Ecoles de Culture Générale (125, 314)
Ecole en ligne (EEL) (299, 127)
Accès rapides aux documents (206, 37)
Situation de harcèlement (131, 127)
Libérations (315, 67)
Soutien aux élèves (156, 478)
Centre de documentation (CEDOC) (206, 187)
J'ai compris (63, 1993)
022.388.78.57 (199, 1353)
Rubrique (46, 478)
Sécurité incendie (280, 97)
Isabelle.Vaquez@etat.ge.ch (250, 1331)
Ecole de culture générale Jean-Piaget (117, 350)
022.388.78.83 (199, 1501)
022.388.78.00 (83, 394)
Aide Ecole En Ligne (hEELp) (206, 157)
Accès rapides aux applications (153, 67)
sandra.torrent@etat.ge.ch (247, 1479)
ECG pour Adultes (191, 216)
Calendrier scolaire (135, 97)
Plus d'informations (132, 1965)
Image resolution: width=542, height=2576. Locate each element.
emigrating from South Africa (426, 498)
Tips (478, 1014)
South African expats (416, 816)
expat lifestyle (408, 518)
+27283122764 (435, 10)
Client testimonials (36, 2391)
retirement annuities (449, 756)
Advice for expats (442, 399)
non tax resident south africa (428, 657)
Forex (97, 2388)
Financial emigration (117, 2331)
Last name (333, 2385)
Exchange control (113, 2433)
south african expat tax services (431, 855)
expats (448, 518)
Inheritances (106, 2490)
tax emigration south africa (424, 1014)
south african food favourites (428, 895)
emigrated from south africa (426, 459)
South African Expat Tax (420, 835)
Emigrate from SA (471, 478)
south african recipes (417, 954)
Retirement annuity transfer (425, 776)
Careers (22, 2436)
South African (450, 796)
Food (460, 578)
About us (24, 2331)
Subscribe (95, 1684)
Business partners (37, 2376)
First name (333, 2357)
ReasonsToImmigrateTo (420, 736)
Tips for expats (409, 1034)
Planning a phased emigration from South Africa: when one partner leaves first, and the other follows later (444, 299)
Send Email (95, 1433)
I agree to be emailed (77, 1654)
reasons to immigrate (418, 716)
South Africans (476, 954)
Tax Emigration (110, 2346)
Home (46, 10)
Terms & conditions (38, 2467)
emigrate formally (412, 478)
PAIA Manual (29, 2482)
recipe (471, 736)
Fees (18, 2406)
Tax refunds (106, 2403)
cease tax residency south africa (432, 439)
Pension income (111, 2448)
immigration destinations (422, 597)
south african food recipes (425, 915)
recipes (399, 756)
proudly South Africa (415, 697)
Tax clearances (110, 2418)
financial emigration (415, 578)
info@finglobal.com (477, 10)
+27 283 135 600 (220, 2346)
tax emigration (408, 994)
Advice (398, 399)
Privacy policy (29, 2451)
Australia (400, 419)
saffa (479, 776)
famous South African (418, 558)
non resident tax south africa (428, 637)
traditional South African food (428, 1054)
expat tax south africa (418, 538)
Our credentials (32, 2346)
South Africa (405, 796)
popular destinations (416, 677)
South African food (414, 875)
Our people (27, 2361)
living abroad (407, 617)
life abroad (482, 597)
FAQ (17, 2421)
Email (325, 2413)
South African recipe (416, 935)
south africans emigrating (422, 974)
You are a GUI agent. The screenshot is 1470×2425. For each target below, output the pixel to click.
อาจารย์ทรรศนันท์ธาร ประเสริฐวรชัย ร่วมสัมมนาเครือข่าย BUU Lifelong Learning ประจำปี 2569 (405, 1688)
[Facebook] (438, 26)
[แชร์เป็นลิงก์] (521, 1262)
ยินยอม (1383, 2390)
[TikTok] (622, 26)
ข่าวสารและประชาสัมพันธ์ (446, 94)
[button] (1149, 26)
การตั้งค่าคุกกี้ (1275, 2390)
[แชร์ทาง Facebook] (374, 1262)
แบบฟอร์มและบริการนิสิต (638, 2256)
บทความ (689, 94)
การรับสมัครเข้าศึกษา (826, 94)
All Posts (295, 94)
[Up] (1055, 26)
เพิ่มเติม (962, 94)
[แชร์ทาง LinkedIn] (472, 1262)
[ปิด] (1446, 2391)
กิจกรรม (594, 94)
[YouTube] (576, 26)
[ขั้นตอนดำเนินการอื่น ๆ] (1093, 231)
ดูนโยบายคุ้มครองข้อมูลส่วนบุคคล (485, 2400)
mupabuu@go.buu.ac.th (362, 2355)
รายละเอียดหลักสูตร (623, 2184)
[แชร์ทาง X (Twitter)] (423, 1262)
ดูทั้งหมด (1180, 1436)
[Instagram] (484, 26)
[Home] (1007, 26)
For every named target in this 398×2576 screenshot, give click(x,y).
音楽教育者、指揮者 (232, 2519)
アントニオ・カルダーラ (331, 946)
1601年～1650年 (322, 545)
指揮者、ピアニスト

DIRECTIONS:
In the entries above, the lines between the one holding "กิจกรรม (594, 94)" and the one holding "For every named", inclusive, are to be printed exactly as written, and those alone.

RESPONSE AREA:
กิจกรรม (594, 94)
[YouTube] (576, 26)
[ขั้นตอนดำเนินการอื่น ๆ] (1093, 231)
ดูนโยบายคุ้มครองข้อมูลส่วนบุคคล (485, 2400)
mupabuu@go.buu.ac.th (362, 2355)
รายละเอียดหลักสูตร (623, 2184)
[แชร์ทาง X (Twitter)] (423, 1262)
ดูทั้งหมด (1180, 1436)
[Instagram] (484, 26)
[Home] (1007, 26)
For every named target in this 398×2576 screenshot, give click(x,y).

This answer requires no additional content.